**EXERCISE SET:**
(a) Answer these questions from the travel account:
(i) What injury did the writer get on Ko Samui?
(ii) What did the writer bring along when going into the travel agent's office in Bangkok?
(iii) How many Aborigine tribes are in the area around Ayers Rock?
(b) Write the next part of the travel account, starting after its final sentence.

**PASSAGE SHOWN:**
+ + +
Snorkelling is amazing and really freaked me out to start with - something like swimming in a fish tank, and with it all going on a few centimetres below my chest it took a while to get used to the lack of glass between me and the weird things (still a bit nervous about touching anything!) Also had a lot of trouble wedging my glasses into the mask, and end result meant I could see the fish but got a headache. Other people saw turtles and rays (even reef sharks and a barracuda) but I just saw sea slugs, lots of coral and some amazingly coloured fish - armies of spiky anenomes so it looked like an aerial view of troop movements in a battle or something, and even lots of hermit crabs scuttling around as the tide went out in their borrowed shells. All the normal ideas about what you would expect from life are thrown away there - I would see bright purple corals and think "But living things just aren't bright purple!" - these guys have a lot to learn about camouflage.
So nothing too dramatic or life threatening in the last few weeks, now whizzing up to Bangkok to get a flight to Australia, where it's time to visit the real skippy!
Last stop was Malaysia? Was a psychological wreck after staying up all night to see England knocked out of the World Cup, and after that I wandered dazed and confused up through Thailand - went to Ko Samui (coastal party island) when we hired motorbikes. Big mistake, having never driven one before we thought we'd stick to the small inner island roads, but these are also the near vertical ones made from crumbly sand - end result was inevitably stunt slide and nice exhaust pipe burn on my leg (serve me right, biking in shorts, T-shirt and sandals!). Still, healed up now, and I was getting behind on my collection of travel scars.
Bangkok was also exciting where I ended up in fisticuffs with a conman travel agent - travelling with Aidan, an Irish guy who was being ripped off by this travel agent. After we'd been in a few times to receive different stories I decided to go in with my recording walkman, Robin Cook style, and later after Aidan had left I went in again and really wound the guy up. Not sure what I was trying to achieve but it worked as he leapt out from behind his desk to punch me, and after one shot I decided it was time to leave and report it all to the police. Ah, Bangkok! Can't say it's my favourite place on the planet.
G'day - Quick update from Adelaide, cobbers!
After a night of hiding very paranoid in my hotel flew to Darwin in northern Australia and things have looked up since. We got to Ayers rock (Ulluru) which is much larger than I expected, and had a crisis of conscience - to climb or not to climb? There are 5 Aborigine tribes in the area, one say it's fine to climb, one say it's against their beliefs, one are unsure, and the other two are waiting for the unsure decision. Apparently much of their worry comes from a sense of responsibility for any climbers, so if people get blown off or keel over then they have a bad time of it. I was travelling with a fashion writer from London (Sarah), who was determined to climb, and Dylan from Ireland who was determined not to (his friend into Aborigine rights would've broken his arms) - I was sat on the fence. In the end I decided to leave the decision until the morning we were planning to head out. Woke in the morning to the sound of pouring rain - they get an average of 250mm a year and most of it fell on the 23rd July. Rain is about the only thing that closes the path up the rock, so my decision can now remain forever a mystery, since nobody climbed in the end. Still, and now the proud owner of rare photos of waterfalls pouring off Ayers Rock!
+ + +
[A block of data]
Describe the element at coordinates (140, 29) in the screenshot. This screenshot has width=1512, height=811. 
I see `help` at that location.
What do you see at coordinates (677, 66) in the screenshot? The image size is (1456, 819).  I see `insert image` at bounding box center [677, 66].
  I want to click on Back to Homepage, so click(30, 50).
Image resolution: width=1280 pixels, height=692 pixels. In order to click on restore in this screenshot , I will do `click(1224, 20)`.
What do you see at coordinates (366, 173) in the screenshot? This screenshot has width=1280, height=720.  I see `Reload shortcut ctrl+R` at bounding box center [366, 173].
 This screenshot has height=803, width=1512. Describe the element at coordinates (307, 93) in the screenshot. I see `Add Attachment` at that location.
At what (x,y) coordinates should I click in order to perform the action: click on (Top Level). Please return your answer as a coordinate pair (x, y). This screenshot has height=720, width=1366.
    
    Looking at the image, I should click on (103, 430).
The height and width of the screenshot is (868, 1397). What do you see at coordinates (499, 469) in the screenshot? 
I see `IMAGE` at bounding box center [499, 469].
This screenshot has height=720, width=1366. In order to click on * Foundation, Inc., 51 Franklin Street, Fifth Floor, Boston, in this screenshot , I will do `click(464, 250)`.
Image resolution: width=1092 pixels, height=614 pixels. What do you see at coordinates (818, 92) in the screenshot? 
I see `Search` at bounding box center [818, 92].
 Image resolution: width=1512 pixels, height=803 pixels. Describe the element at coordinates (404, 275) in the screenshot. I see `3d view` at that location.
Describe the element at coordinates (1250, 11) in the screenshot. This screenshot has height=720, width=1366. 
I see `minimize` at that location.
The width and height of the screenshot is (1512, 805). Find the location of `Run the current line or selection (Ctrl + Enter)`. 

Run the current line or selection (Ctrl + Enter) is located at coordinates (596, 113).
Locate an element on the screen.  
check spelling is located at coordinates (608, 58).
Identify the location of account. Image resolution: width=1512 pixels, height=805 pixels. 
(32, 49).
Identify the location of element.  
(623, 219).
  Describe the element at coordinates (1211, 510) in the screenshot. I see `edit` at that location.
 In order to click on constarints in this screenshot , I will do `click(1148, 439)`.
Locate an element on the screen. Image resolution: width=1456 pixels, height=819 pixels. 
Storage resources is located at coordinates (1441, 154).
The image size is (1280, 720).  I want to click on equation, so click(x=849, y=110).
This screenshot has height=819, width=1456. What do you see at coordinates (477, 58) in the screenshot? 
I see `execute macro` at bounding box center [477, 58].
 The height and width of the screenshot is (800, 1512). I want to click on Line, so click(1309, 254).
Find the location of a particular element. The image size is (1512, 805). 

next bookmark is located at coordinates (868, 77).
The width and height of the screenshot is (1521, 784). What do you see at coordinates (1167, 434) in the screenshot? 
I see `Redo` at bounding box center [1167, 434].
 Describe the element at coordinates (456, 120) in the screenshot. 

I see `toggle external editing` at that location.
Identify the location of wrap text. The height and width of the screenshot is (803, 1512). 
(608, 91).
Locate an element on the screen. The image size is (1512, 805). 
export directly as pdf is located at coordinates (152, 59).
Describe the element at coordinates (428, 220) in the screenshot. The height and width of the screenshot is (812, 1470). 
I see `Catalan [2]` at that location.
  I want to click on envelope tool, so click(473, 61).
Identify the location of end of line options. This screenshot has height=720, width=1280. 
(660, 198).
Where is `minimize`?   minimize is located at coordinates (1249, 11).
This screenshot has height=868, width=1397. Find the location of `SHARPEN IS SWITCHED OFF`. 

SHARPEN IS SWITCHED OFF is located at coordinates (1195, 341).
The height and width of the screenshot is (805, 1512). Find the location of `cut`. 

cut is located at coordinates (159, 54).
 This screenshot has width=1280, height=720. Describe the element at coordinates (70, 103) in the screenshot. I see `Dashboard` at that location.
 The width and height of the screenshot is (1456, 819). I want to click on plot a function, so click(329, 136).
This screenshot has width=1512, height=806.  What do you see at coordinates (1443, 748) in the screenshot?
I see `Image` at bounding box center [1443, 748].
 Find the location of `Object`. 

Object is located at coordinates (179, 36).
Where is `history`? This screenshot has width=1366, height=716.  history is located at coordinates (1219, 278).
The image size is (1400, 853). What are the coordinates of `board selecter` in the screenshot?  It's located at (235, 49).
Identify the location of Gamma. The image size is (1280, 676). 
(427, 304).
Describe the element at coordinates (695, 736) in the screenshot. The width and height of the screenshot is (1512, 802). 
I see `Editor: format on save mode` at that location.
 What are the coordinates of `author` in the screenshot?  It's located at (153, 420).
+ + +
**ANSWERS BELOW:**
(a)
(i) An exhaust pipe burn on the leg
(ii) A recording walkman
(iii) Five

(b)
Deserts are marvelous - red, and stretching as far as the eye can see, although this rain has brought out yellow catkins, turquoise trees with black trunks, and lots of scrub, so there were lots of colours. Seen a few kangaroos although they're mainly nocturnal - next target is koalas (Kangaroo tastes a bit bland and is pretty chewy, am now taking donations to stop me trying koala bear!)
Next stop was Coober Pedy, where much of Mad Max3 and Priscilla was filmed. Weirdest place I've ever been. Hardly any trees and so most houses are built underground through tunnelling down, plus weather is so extreme there it's the only way to beat the heat. It's a town built around Opal mining and is still totally genuine - hardened guys come in and buy up mining kit from some loser, spend a few years digging, either make it rich and get out, or lose everything and sell their kit on to the next guys. There's only around 1,200 people there and they're all crazy - went round some of the dugout homes and there's stuff all over the walls and a complete lack of perspective on life. One bloke has been collecting rubbish for the last few years and is building a maze - I found it and couldn't work out what on earth it was, all hard hats on twisted metal poles, signs saying 'traditional bushmans toilet', and fly nets stretched between barbed wire sculptures. But the guy fits right in at Coober Pedy! Accommodation was deep underground and was like sleeping in a nuclear shelter, consequence I slept in 12 hours as there was no sunlight to wake me up. Finally took a trip across the plains where they're now filming 'Pitch Black' and it was a bus ride across the moon, albeit in the pouring rain, so turned into more of a slalom where we were only on the road for a bit of the time. (A road in Coober Pedy is defined as any stretch with more than two sets of tyre tracks - tarmac is an unnecessary luxury). Weird place, which I loved for three days but after about two weeks I think I'd be taking up axe murdering there.
Now in Adelaide and it's wet, so am going to take solace in the nearby vineyards tomorrow, home of 'Jacobs Creek' and other Australian specialities.. Generally Oz is streets ahead of Thailand and Malaysia though - friendly slightly crazed people, large open spaces and bizarre wildlife - I'm in my element! Next step is going walkabout in the bush..
The Oz Experience
Lots happened since I last mailed - the motto for my australian experience is now 'veni vidi munchie' as I've travelled this continent eating all the delights it has to offer. Crocodile is chewy but quite tasty, a bit fishy, kangaroo is very red and tough if cooked wrongly, and camel tasted a bit of liver, but very nutritious! Nobody will serve me Koala or Possum.
After Adelaide and its wine valleys I headed to Melbourne where I stayed with Martin (a friend I met in Malaysia) for 8 days, the delights of normal home living - it was marvelous to just wake up, make a cup of coffee, turn on the TV, etc, etc, - all the things you take for granted at home. Actually did a days work as I met Brendan, a guy who works at the university there, and ended up visiting their department and chatting to the theoretical physicists - amazingly they're doing defect modelling, or about to start, so there may even be a potential collaboration in the pipeline. Small world! There's lots to see round Melbourne, from the wild craggy shoreline of the Great Ocean road, to the tiny penguins that waddle up the beach at Philip Island, and even went walking on Hanging Rock (of 'Picnic at Hanging Rock' fame), where I was able to tempt a kangaroo over with toffees and get a great snap of her with her Joey poking out curiously from her pouch.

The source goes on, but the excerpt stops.